К счастью для артиллеристов, никаких особых происшествий больше не случилось. Гроб с телом королевы был вынесен 4 февраля из церкви Святого Георгия и в сопровождении членов семьи и наиболее приближенных придворных отнесен в мавзолей Фрогмора, над входной дверью которого были начертаны слова: «Королева Виктория, опечаленная кончиной принца Альберта, повелевает, чтобы всё, что так или иначе связано с памятью о принце Альберте, покоилось в этой усыпальнице. 1862 г. Прощай, мой любимый! Скоро и я упокоюсь здесь вместе с тобой и вместе с тобой воскресну во Христе!»

«Из всех похоронных церемоний, – вспоминал позже лорд Эшер, – эта была самой простой и наиболее впечатляющей. Процессия началась с королевского дворца, и во главе ее шествовала принцесса Уэльская вместе с принцем Эдуардом (будущим герцогом Виндзорским). За ними шли принцы и принцессы королевской крови, и все они представляли собой весьма печальное и трогательное зрелище. Возле мавзолея всю ответственность за дальнейшие события возложили на меня. Когда все вошли в церковь, ее железные ворота были закрыты... Стражники внесли гроб с телом королевы. Король, принцесса и все родные встали справа от гроба. А слева разместился хор... Наибольшие эмоции во время этой траурной церемонии позволили себе принцесса Уэльская и шестнадцатилетний герцог Кобургский, сын герцога Олбанского».

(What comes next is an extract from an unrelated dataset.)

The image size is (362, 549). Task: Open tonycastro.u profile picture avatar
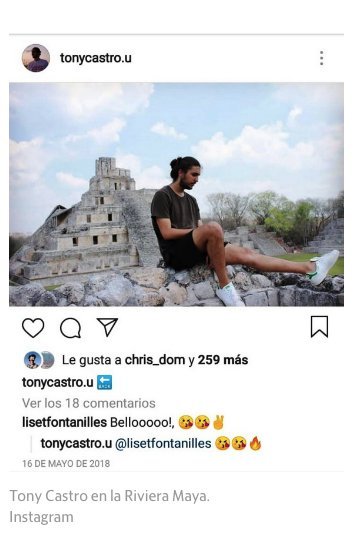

Панихида, по словам Рэндалла Дэвидсона, была настолько трогательной, что выразить ее словами просто невозможно. После отпевания все приглашенные прошли мимо гроба с телом королевы и простились с ней в последний раз, причем ее гроб стоял рядом с гробом принца Альберта. Первым попрощался с матерью король, который не просто прошел мимо, а опустился перед ним на колени. Вслед за ним прошла королева, держа за руку принца Эдуарда. Она тоже опустилась на колени перед гробом королевы, а маленький принц настолько испугался, что королю пришлось деликатно намекнуть ему на соблюдение привычного ритуала. Так они и стояли втроем на коленях перед гробом великой королевы, пока не настал черед остальных присутствующих. Эту картину просто невозможно забыть. Когда они встали на ноги и медленно удалились, к гробу подошел германский кайзер, который опустился на колено, а за ним вскоре последовали все остальные. Последними к гробу королевы были допущены самые близкие придворные, получившие приглашение на траурную церемонию. Когда все стали выходить из церкви, неожиданно полил дождь.